Determine whether or not each of the definition of ∗ given below gives a binary operation. In the event that ∗ is not a binary operation, give justification for this.

Determine whether or not each of the definition of ∗ given below gives a binary
operation. In the event that ∗ is not a binary operation, give justification for this.
(i) On Z+, define ∗ by a ∗ b = a – b
(ii) On Z+, define ∗ by a ∗ b = ab
(iii) On R, define ∗ by a ∗ b = ab2
(iv) On Z+, define ∗ by a ∗ b = | a – b |
(v) On Z+, define ∗ by a ∗ b = a

Answer
(i) On Z⁺, * is defined by a * b = a − b.
It is not a binary operation as the image of (1, 2) under * is 1 * 2 = 1 − 2 = −1 ∉ Z⁺.
(ii) On Z⁺, * is defined by a * b = ab.
It is seen that for each a, b ∈ Z⁺, there is a unique element ab in Z⁺.

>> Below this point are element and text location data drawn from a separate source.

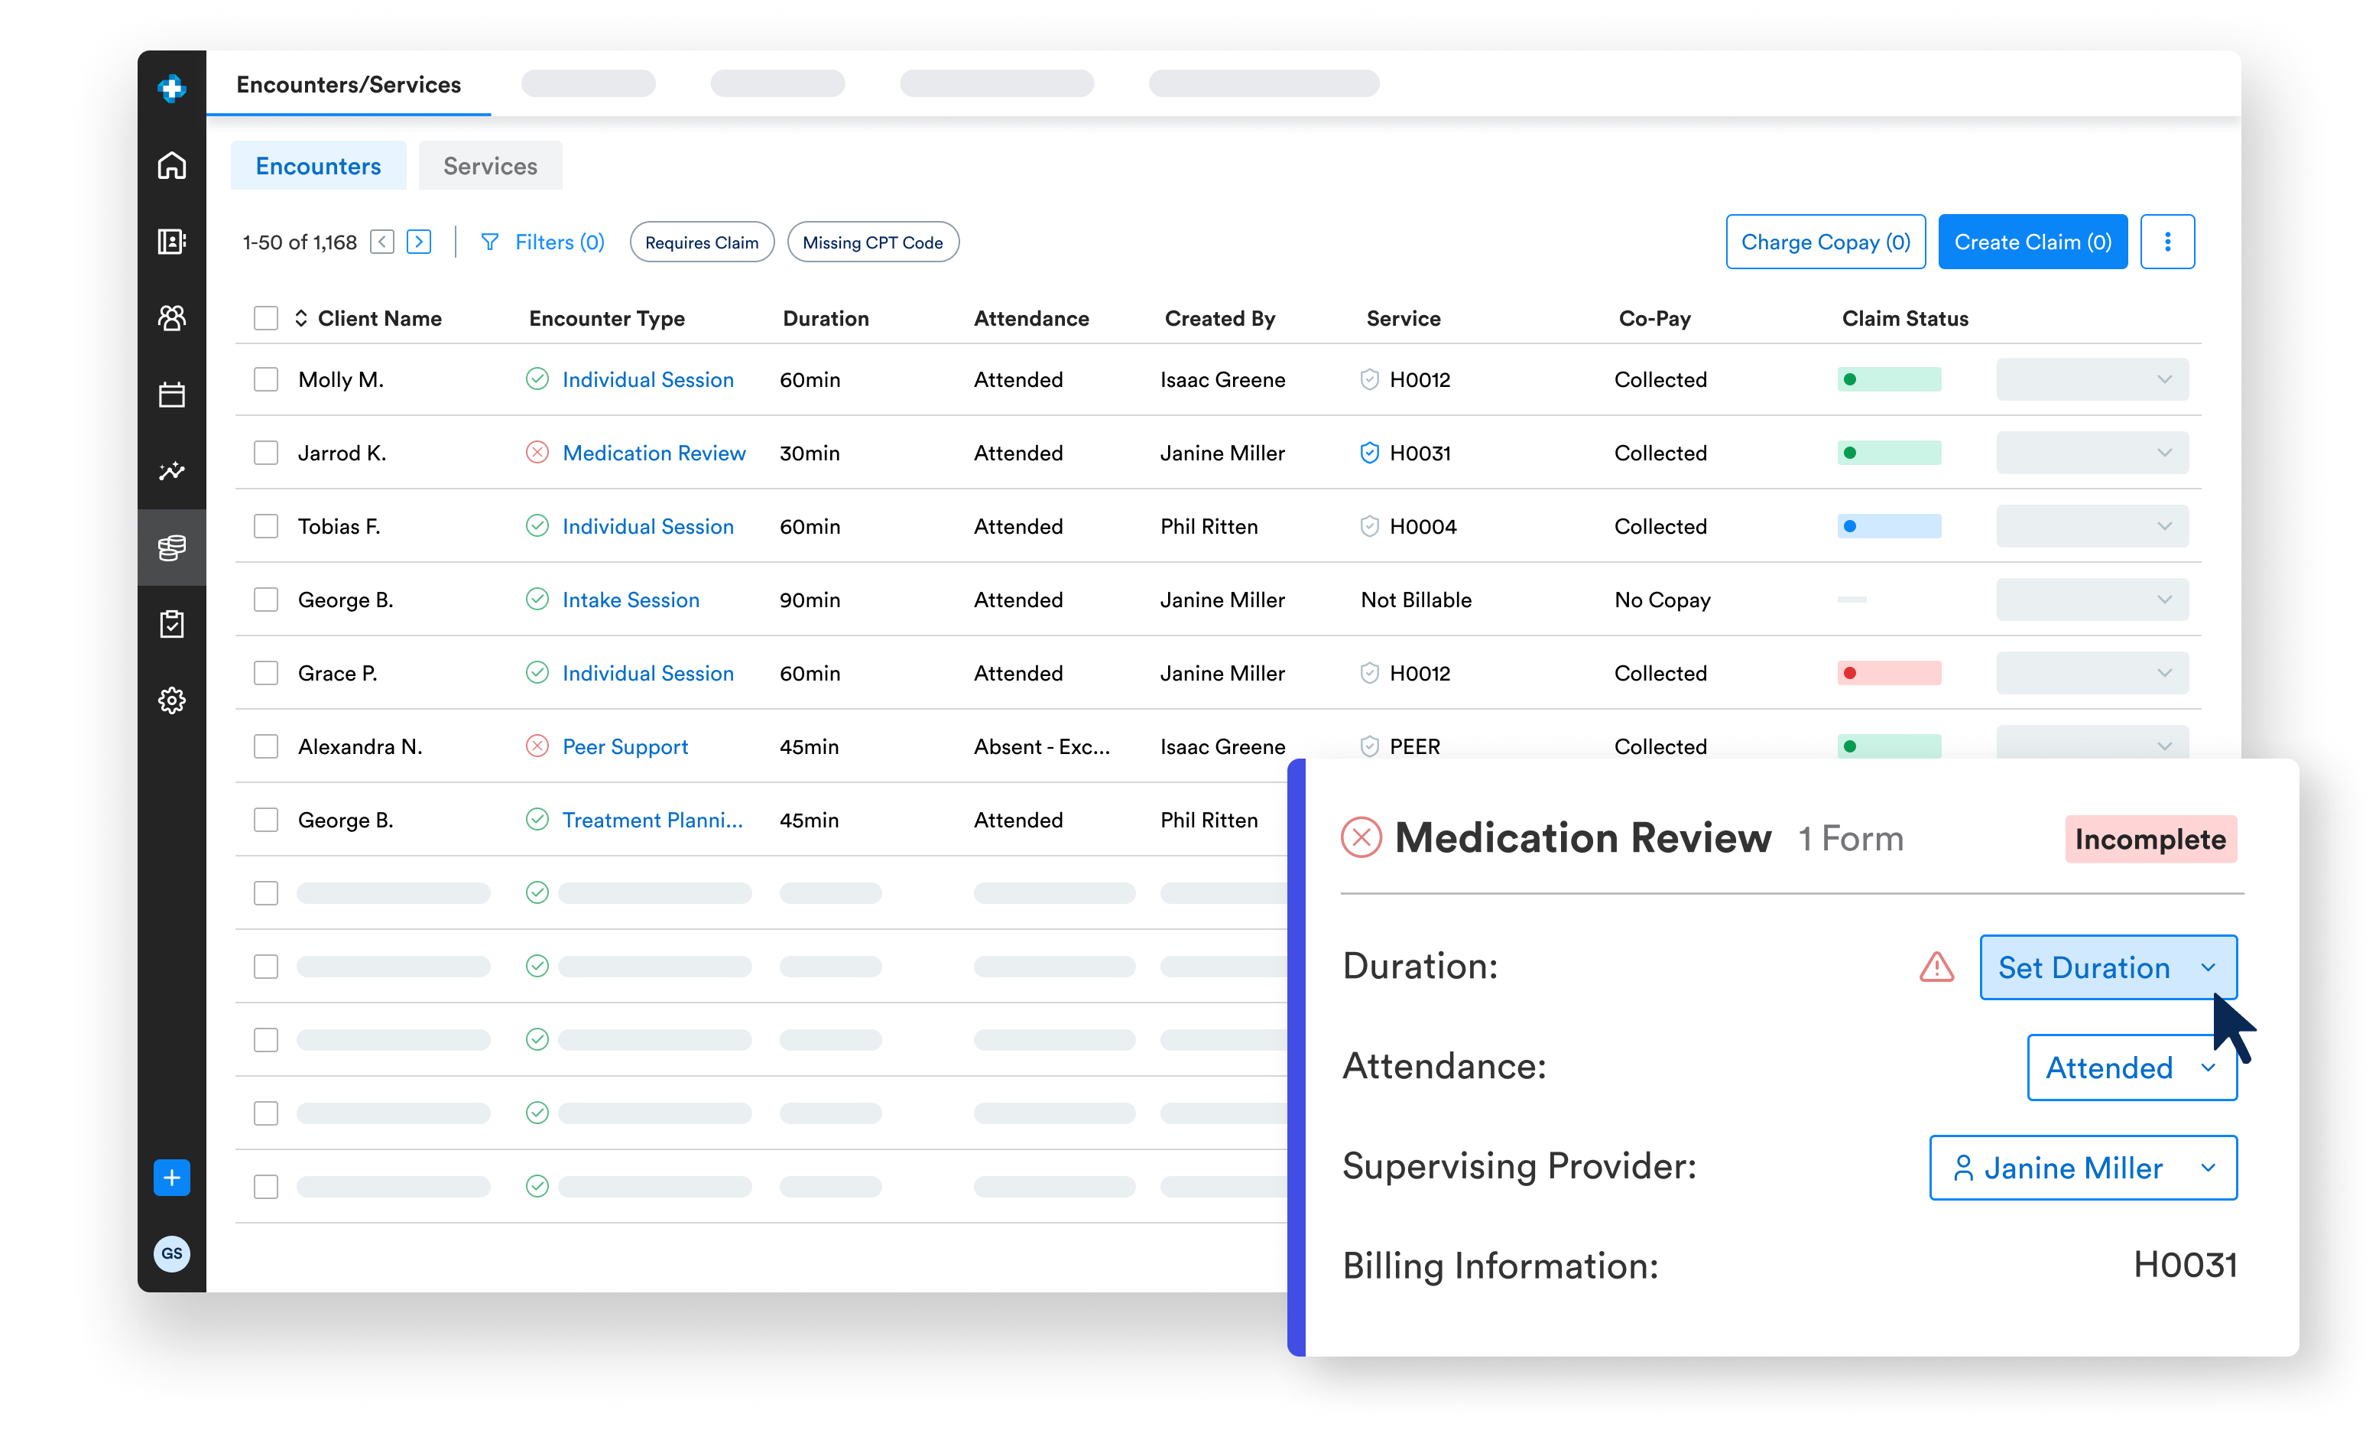Switch to the Services tab
Image resolution: width=2379 pixels, height=1456 pixels.
tap(490, 166)
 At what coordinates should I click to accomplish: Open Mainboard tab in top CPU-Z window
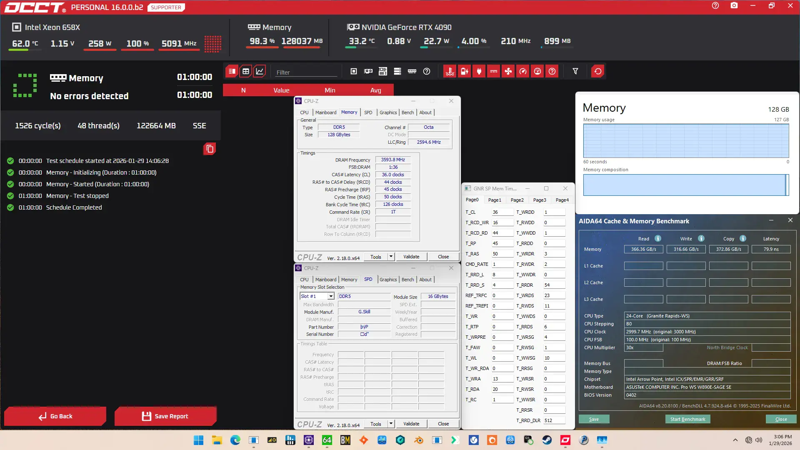325,113
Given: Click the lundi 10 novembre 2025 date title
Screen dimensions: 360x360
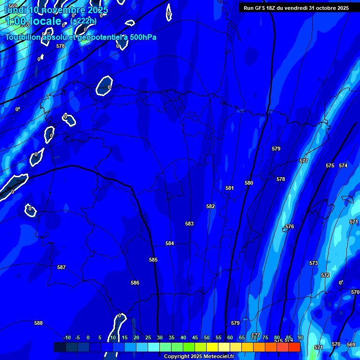Looking at the screenshot, I should tap(56, 10).
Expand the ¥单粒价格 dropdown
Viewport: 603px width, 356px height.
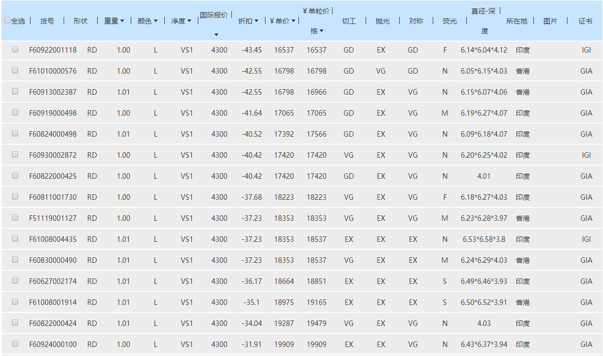[321, 31]
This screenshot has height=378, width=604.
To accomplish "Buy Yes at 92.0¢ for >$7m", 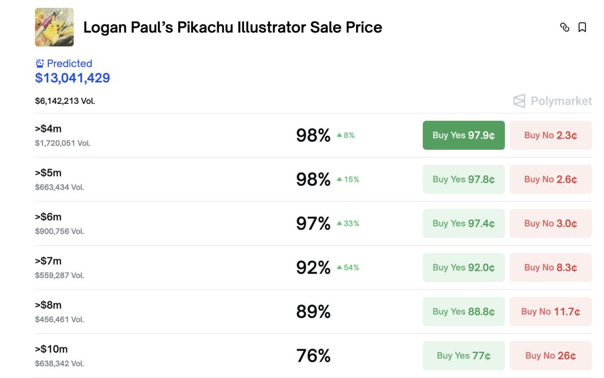I will pos(463,268).
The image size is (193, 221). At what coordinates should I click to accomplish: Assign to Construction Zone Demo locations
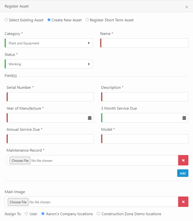(98, 214)

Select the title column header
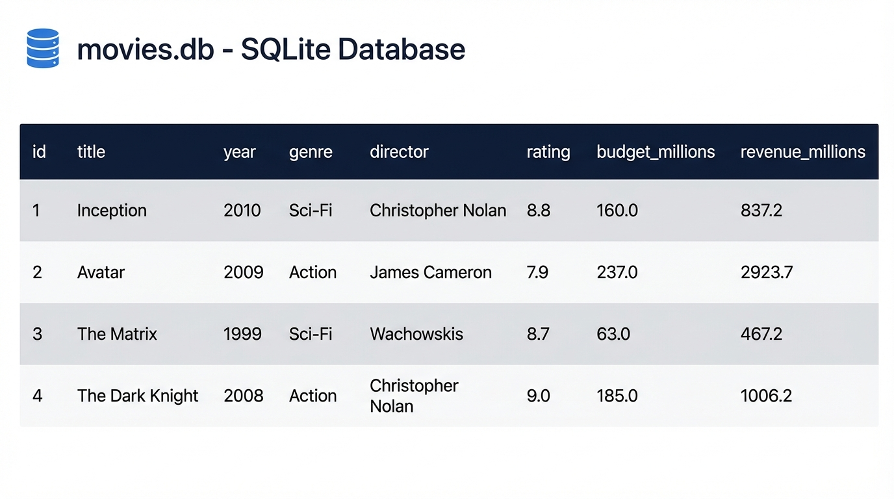coord(91,152)
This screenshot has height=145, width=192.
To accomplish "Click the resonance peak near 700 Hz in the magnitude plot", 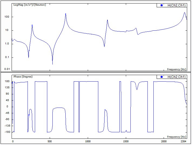I will click(66, 14).
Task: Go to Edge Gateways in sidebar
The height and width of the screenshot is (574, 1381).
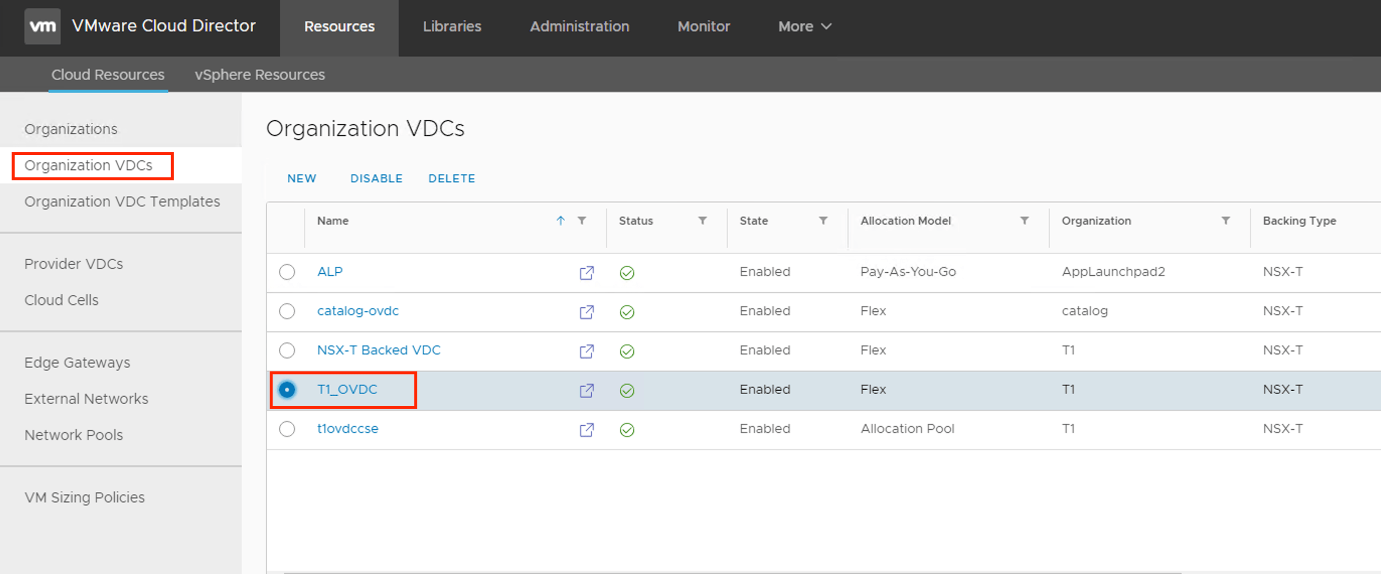Action: (77, 363)

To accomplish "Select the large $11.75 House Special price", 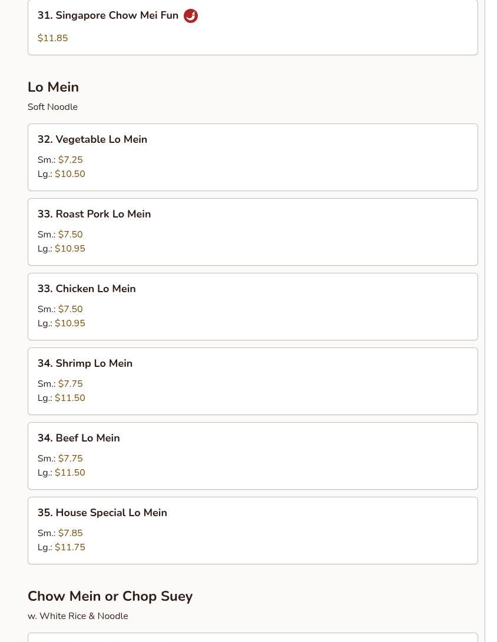I will (x=69, y=547).
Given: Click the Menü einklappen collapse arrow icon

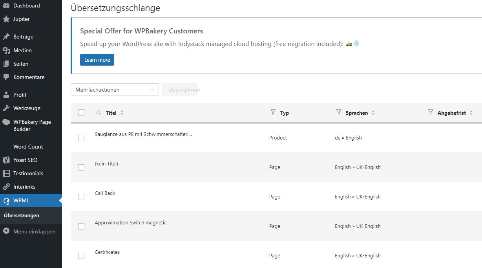Looking at the screenshot, I should [x=6, y=231].
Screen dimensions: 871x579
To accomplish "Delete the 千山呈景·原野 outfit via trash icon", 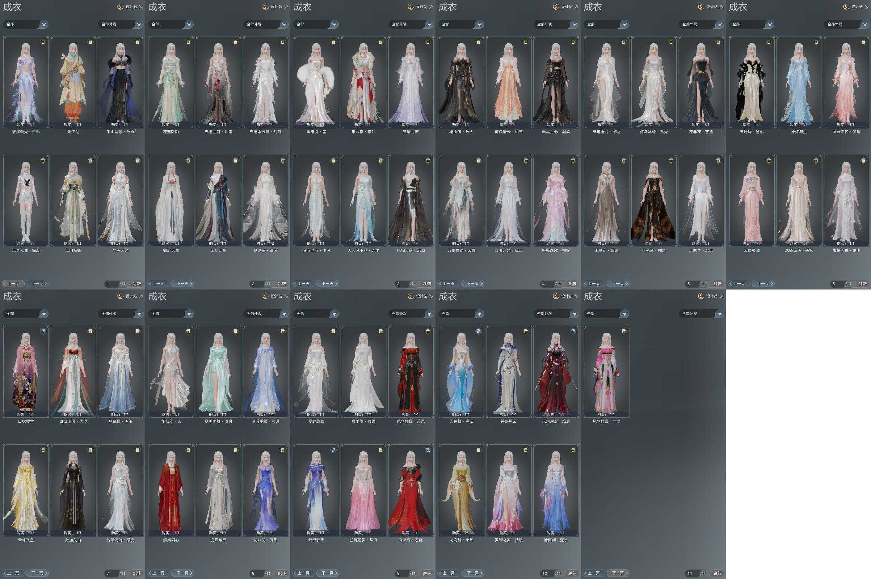I will 138,42.
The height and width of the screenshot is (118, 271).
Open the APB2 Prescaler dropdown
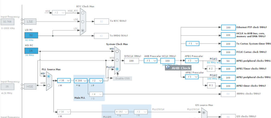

This means that * carries each pair (a, b) to a unique element a * b = ab in Z⁺. Therefore, * is a binary operation.
(iii) On R, * is defined by a * b = ab².
It is seen that for each a, b ∈ R, there is a unique element ab² in R.
This means that * carries each pair (a, b) to a unique element a * b = ab² in R. Therefore, * is a binary operation.
(iv) On Z⁺, * is defined by a * b = |a − b|.
It is seen that for each a, b ∈ Z⁺, there is a unique element |a − b| in Z⁺. This means that * carries each pair (a, b) to a unique element a * b = |a − b| in Z⁺.
Therefore, * is a binary operation.
(v) On Z⁺, * is defined by a * b = a.
* carries each pair (a, b) to a unique element a * b = a in Z⁺. Therefore, * is a binary operation.